We're all supposed to have money in the bank for emergencies -- things like home repairs, car repairs, or even job loss. A lot of my emergency cash is tucked away in a savings account, which is a good thing and a bad thing. It's good because I get to earn a little interest on my money, but I can also access that cash at any time. It's bad because, well, I can access that cash at any time.
I'll admit that through the years, I've been tempted to raid my emergency fund for non-emergency purposes. Many years ago, some friends decided to take a last-minute vacation that I wanted to go on, but it wasn't in my budget. I was really close to pulling the money out of my savings account when the responsible part of my brain kicked in and forced me not to. But, man, I came close.
It's for this reason that I now divvy up my emergency cash between a regular savings account and a certificate of deposit, or CD. And having money in a CD has actually helped keep me away from it.

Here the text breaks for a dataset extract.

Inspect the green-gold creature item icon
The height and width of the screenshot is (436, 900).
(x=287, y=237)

CDs typically pay a higher interest rate than savings accounts do, but in exchange, you commit to locking your money away for a preset period of time. On my end, I tend to choose shorter-term CDs -- those that range from six months to a year. Doing so helps keep my emergency fund safe, but also helps me keep my spending in check.

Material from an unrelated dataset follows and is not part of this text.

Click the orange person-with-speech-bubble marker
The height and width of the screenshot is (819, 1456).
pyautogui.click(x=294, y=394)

Closing out a CD early means getting penalized to the tune of several months of interest. Right now, that's not a very meaningful penalty, since CD rates are pretty low, but at times when rates are more substantial, it can be a lot of money to give up. And the whole idea of not wanting to forgo that interest has prompted me to leave that money alone at times when I've been tempted to take a withdrawal.

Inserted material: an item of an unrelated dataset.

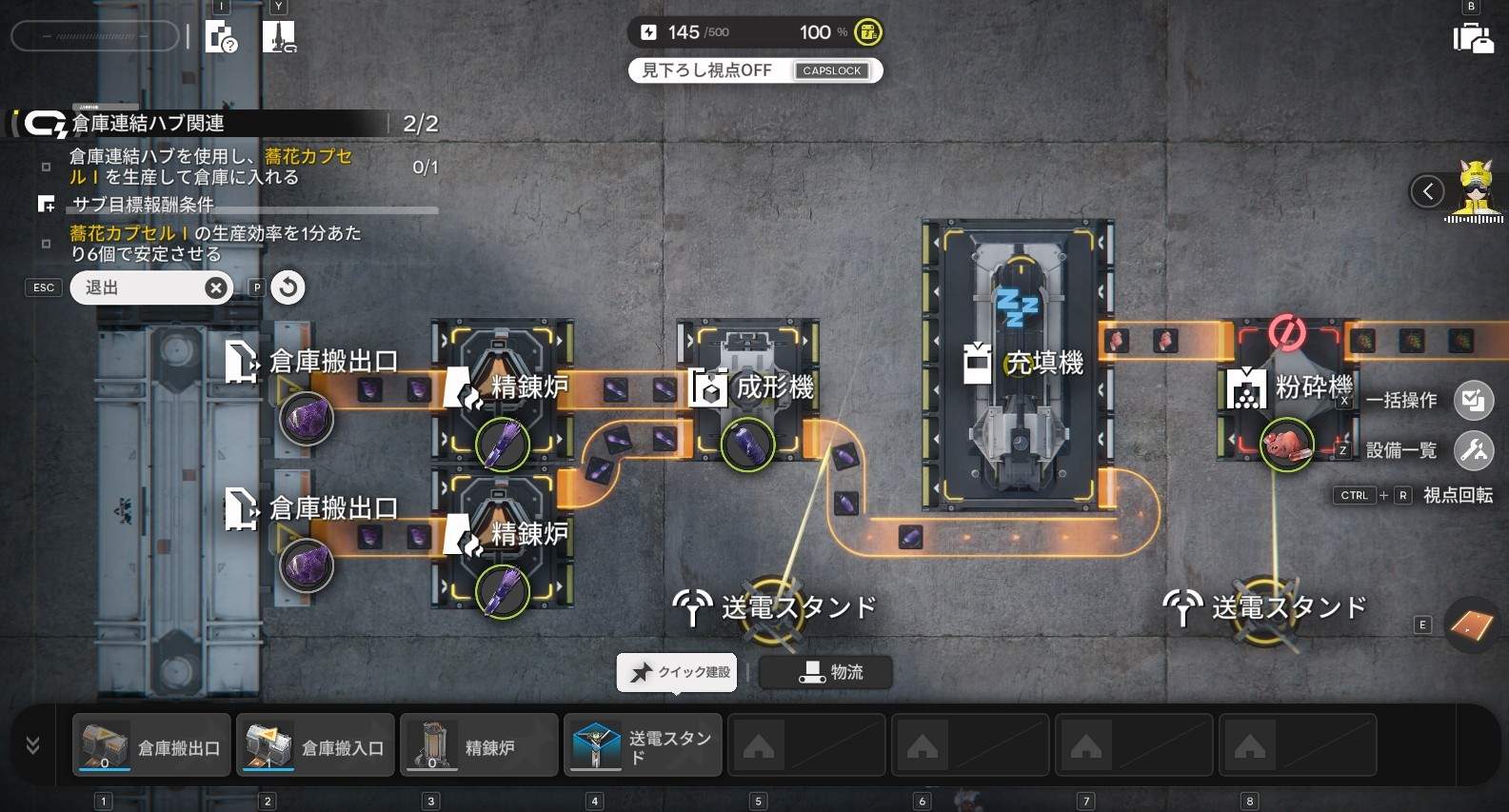
Task: Click the circular reset arrow button
Action: coord(288,287)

For example, my husband and I finished our basement a few years back and we had decided that we'd pay for the project using his bonus from his job plus extra earnings from my work. As a freelance worker, I can take on extra projects to drum up more cash, and I'd been pushing myself so that we could afford that basement project. But as is often the case with renovations, the project wound up costing more than expected. At that point, we were tempted to dig into one of our CDs to scrounge up the money, but we didn't, because the CD was close to coming due and we wanted to collect our interest. Instead, we cut back on our summer vacation plans, and I worked even more hours that month to make it happen.
And yes, we could've just as easily dipped into our regular savings account and avoided a penalty, but the point is that we realized there was another way to get that money without having to touch our savings at all.
Now, some people might wonder if a CD is the smartest place to stash your emergency fund. While I agree that you shouldn't keep your entire emergency fund in a CD, splitting it between a savings account and a CD isn't necessarily a bad idea, especially if you stick to short-term CDs.
Say you have six months' worth of living expenses in the bank. Chances are, even if something bad happens, you won't need all of that money right away. So if you have half in a savings account and the other half in a six-month CD, by the time you need that second half, your CD may have already matured. This isn't to say there's no risk in putting emergency savings in a CD -- but in a worst-case scenario, the only thing you're losing is a few months of interest. Ultimately, your principal CD contribution is still all yours to take, even when you cash out early.
For me, the value of CDs isn't just the extra interest they pay -- it's their "off limits" nature that helps me avoid spending extra or dipping into my savings when there's a better way to tackle expenses. And while CD rates aren't wonderful today, they're likely to rise again in time, so it's worth keeping CDs on your radar if you need that discipline in your life as well.